Records for locating the described items
◆ ◆ ◆ ◆

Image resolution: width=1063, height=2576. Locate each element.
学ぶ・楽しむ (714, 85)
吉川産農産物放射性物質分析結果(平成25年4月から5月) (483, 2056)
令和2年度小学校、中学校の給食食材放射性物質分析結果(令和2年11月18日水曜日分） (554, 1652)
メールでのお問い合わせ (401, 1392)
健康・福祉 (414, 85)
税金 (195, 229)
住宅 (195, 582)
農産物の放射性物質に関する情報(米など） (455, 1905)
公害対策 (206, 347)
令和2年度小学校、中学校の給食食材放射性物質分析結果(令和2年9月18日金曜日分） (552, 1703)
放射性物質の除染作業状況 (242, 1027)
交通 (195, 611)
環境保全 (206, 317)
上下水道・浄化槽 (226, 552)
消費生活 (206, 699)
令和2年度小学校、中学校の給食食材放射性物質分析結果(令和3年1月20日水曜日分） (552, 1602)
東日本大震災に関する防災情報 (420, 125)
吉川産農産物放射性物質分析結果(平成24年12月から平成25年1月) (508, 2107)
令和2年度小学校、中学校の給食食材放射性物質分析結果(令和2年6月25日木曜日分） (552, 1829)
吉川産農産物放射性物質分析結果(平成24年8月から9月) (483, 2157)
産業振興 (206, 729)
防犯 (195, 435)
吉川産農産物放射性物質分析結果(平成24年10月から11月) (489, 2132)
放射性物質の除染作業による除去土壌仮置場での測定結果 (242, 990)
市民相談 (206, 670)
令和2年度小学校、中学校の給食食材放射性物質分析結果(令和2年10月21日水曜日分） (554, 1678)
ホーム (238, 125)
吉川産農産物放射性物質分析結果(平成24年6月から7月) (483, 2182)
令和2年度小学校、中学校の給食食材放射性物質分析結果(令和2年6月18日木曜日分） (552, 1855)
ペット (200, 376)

◆ ◆ ◆ ◆

§ YOUR INSTRUCTIONS: Update the items above by changing every "給食食材" to "学校給食食材", keeping everything else the same.

§ EXERCISE ANSWER:
Image resolution: width=1063, height=2576. Locate each element.
学ぶ・楽しむ (714, 85)
吉川産農産物放射性物質分析結果(平成25年4月から5月) (483, 2056)
令和2年度小学校、中学校の学校給食食材放射性物質分析結果(令和2年11月18日水曜日分） (554, 1652)
メールでのお問い合わせ (401, 1392)
健康・福祉 (414, 85)
税金 (195, 229)
住宅 (195, 582)
農産物の放射性物質に関する情報(米など） (455, 1905)
公害対策 (206, 347)
令和2年度小学校、中学校の学校給食食材放射性物質分析結果(令和2年9月18日金曜日分） (552, 1703)
放射性物質の除染作業状況 (242, 1027)
交通 (195, 611)
環境保全 (206, 317)
上下水道・浄化槽 (226, 552)
消費生活 (206, 699)
令和2年度小学校、中学校の学校給食食材放射性物質分析結果(令和3年1月20日水曜日分） (552, 1602)
東日本大震災に関する防災情報 (420, 125)
吉川産農産物放射性物質分析結果(平成24年12月から平成25年1月) (508, 2107)
令和2年度小学校、中学校の学校給食食材放射性物質分析結果(令和2年6月25日木曜日分） (552, 1829)
吉川産農産物放射性物質分析結果(平成24年8月から9月) (483, 2157)
産業振興 (206, 729)
防犯 (195, 435)
吉川産農産物放射性物質分析結果(平成24年10月から11月) (489, 2132)
放射性物質の除染作業による除去土壌仮置場での測定結果 (242, 990)
市民相談 (206, 670)
令和2年度小学校、中学校の学校給食食材放射性物質分析結果(令和2年10月21日水曜日分） (554, 1678)
ホーム (238, 125)
吉川産農産物放射性物質分析結果(平成24年6月から7月) (483, 2182)
令和2年度小学校、中学校の学校給食食材放射性物質分析結果(令和2年6月18日木曜日分） (552, 1855)
ペット (200, 376)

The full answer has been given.